Structural Rigidity and the 57-Token Predictive Window: A Physical Framework for Inference-Layer Governability in Large Language Models
This work addresses AI safety by providing a framework for inference-layer governability, but it is incremental as it builds on existing energy-based and constraint-satisfaction models to analyze specific failure modes.
The paper tackled the problem of detecting pre-commitment signals for AI safety in large language models, finding that such signals are rare and model-specific, with only one configuration showing a predictive window of 57 tokens, while factual hallucination produced no detectable signal across 72 conditions.
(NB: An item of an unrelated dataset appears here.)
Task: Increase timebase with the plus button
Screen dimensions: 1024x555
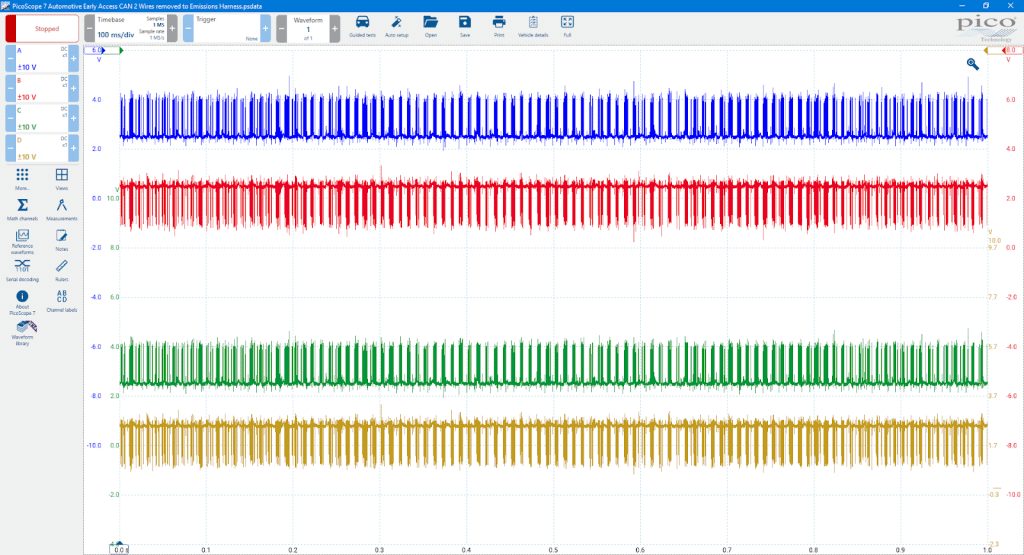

Current AI safety relies on behavioral monitoring and post-training alignment, yet empirical measurement shows these approaches produce no detectable pre-commitment signal in a majority of instruction-tuned models tested. We present an energy-based governance framework connecting transformer inference dynamics to constraint-satisfaction models of neural computation, and apply it to a seven-model cohort across five geometric regimes. Using trajectory tension (rho = ||a|| / ||v||), we identify a 57-token pre-commitment window in Phi-3-mini-4k-instruct under greedy decoding on arithmetic constraint probes. This result is model-specific, task-specific, and configuration-specific, demonstrating that pre-commitment signals can exist but are not universal. We introduce a five-regime taxonomy of inference behavior: Authority Band, Late Signal, Inverted, Flat, and Scaffold-Selective. Energy asymmetry (Σ\r{ho}_misaligned / Σ\r{ho}_aligned) serves as a unifying metric of structural rigidity across these regimes. Across seven models, only one configuration exhibits a predictive signal prior to commitment; all others show silent failure, late detection, inverted dynamics, or flat geometry. We further demonstrate that factual hallucination produces no predictive signal across 72 test conditions, consistent with spurious attractor settling in the absence of a trained world-model constraint. These results establish that rule violation and hallucination are distinct failure modes with different detection requirements. Internal geometry monitoring is effective only where resistance exists; detection of factual confabulation requires external verification mechanisms. This work provides a measurable framework for inference-layer governability and introduces a taxonomy for evaluating deployment risk in autonomous AI systems.